**Exercise description**
Check every line of the data below for the word "Track" and say how many have it, without further comment.

(Collected data entries)
# # #
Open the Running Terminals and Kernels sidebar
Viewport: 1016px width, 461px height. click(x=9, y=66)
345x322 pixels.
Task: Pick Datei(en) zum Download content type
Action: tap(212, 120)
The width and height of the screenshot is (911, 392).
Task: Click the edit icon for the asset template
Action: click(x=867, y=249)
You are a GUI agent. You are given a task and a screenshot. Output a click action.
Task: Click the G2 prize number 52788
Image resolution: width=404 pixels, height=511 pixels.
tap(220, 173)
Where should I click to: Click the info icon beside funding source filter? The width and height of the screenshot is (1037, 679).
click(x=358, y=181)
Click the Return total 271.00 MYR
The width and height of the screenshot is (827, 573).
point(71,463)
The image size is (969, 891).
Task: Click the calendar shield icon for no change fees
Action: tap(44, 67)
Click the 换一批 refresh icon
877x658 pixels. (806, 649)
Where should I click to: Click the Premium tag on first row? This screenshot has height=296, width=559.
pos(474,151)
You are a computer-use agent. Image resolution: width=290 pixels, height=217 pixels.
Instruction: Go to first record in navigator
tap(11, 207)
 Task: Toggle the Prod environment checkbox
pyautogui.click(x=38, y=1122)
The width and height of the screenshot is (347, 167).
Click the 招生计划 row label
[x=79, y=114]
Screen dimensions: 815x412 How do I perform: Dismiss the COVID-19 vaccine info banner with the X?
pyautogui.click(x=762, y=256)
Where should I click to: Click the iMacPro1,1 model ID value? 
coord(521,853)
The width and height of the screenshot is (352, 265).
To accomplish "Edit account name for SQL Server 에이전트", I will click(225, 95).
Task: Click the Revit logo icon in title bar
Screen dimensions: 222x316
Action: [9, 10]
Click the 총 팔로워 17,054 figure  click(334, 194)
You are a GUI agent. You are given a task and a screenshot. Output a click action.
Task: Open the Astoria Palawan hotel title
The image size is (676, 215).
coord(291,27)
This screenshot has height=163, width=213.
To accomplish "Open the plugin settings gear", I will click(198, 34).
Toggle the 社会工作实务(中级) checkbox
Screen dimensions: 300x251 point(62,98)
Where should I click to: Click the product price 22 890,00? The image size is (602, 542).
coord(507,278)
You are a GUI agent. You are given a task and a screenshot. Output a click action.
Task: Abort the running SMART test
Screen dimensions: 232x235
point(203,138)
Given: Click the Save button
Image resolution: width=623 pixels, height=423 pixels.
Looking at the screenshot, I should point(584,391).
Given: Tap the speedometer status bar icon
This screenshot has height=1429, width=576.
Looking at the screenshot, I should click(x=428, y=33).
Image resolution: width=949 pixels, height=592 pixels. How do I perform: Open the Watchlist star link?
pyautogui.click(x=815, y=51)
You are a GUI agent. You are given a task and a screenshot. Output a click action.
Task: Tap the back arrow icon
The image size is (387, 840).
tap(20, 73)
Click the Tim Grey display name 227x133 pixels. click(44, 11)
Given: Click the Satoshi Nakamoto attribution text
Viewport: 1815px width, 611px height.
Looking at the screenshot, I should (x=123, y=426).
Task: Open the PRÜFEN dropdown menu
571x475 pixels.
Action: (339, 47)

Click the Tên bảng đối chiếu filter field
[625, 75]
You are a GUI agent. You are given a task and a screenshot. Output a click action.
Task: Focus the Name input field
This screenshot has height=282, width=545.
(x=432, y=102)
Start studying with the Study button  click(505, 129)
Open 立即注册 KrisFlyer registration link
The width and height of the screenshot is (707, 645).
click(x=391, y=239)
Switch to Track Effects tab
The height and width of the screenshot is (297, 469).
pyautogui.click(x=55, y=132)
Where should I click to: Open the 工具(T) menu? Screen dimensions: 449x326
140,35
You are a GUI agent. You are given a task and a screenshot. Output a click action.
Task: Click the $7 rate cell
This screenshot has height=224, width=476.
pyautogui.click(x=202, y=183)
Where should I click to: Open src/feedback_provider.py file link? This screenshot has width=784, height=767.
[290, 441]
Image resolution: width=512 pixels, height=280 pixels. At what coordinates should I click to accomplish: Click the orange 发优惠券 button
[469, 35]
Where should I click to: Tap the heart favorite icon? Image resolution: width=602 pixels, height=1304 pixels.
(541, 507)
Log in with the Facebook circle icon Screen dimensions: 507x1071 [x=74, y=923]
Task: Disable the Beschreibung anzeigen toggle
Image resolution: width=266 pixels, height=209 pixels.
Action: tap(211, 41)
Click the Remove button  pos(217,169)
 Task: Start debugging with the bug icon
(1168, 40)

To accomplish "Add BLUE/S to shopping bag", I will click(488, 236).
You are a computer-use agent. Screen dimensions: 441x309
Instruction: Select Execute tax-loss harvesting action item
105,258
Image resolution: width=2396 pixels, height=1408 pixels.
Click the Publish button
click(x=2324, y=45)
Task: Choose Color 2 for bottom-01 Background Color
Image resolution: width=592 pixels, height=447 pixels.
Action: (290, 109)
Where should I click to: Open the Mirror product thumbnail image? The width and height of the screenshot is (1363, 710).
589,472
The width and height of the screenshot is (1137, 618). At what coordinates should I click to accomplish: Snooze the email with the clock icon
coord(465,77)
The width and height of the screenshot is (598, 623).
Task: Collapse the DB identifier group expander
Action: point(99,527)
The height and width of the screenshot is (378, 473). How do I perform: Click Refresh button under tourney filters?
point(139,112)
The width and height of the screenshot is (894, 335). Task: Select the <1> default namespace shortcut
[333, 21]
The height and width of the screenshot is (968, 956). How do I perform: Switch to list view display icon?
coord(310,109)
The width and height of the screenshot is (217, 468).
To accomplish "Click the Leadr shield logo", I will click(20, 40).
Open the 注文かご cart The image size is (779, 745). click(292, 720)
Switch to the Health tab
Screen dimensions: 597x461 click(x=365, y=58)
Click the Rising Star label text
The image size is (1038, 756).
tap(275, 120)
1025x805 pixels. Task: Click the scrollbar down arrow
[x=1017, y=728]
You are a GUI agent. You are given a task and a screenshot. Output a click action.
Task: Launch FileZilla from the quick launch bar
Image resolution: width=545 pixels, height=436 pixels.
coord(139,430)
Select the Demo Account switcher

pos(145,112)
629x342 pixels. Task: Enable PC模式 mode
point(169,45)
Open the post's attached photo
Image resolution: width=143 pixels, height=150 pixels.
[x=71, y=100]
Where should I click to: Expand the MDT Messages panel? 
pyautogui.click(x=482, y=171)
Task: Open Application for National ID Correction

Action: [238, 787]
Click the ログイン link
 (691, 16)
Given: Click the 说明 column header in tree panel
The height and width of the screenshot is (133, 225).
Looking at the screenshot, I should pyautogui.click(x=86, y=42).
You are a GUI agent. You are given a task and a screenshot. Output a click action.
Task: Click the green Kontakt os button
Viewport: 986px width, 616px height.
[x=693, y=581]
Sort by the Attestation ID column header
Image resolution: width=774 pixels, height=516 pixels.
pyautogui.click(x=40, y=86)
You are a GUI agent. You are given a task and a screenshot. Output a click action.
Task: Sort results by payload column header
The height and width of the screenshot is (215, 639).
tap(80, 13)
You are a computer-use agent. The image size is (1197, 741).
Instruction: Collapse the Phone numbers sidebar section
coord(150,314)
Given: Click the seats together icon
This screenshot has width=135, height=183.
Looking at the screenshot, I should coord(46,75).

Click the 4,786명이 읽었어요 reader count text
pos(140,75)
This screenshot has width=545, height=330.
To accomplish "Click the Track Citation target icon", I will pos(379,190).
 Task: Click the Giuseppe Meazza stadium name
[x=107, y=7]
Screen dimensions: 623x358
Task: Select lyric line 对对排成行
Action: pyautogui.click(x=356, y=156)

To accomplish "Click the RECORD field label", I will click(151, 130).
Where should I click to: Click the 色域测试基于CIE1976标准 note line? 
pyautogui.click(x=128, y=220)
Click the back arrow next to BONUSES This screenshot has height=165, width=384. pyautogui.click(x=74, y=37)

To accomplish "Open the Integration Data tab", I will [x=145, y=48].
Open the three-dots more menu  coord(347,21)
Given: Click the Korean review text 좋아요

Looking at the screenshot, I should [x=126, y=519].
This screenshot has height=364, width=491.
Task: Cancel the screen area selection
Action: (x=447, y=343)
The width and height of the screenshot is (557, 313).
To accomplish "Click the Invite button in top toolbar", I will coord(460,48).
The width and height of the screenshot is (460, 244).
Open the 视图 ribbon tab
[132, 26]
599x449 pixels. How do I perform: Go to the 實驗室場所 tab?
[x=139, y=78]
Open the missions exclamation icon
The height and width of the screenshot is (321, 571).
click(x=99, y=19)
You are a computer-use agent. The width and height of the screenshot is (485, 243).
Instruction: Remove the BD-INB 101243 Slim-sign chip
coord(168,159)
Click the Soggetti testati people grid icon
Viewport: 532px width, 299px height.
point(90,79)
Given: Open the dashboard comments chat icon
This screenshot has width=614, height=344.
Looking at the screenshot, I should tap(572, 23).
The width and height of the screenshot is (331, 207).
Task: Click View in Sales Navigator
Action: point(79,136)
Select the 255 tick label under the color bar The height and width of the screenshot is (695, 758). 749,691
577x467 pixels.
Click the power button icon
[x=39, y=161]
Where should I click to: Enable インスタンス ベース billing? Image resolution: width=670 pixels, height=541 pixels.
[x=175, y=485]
# # #
**Response below**
2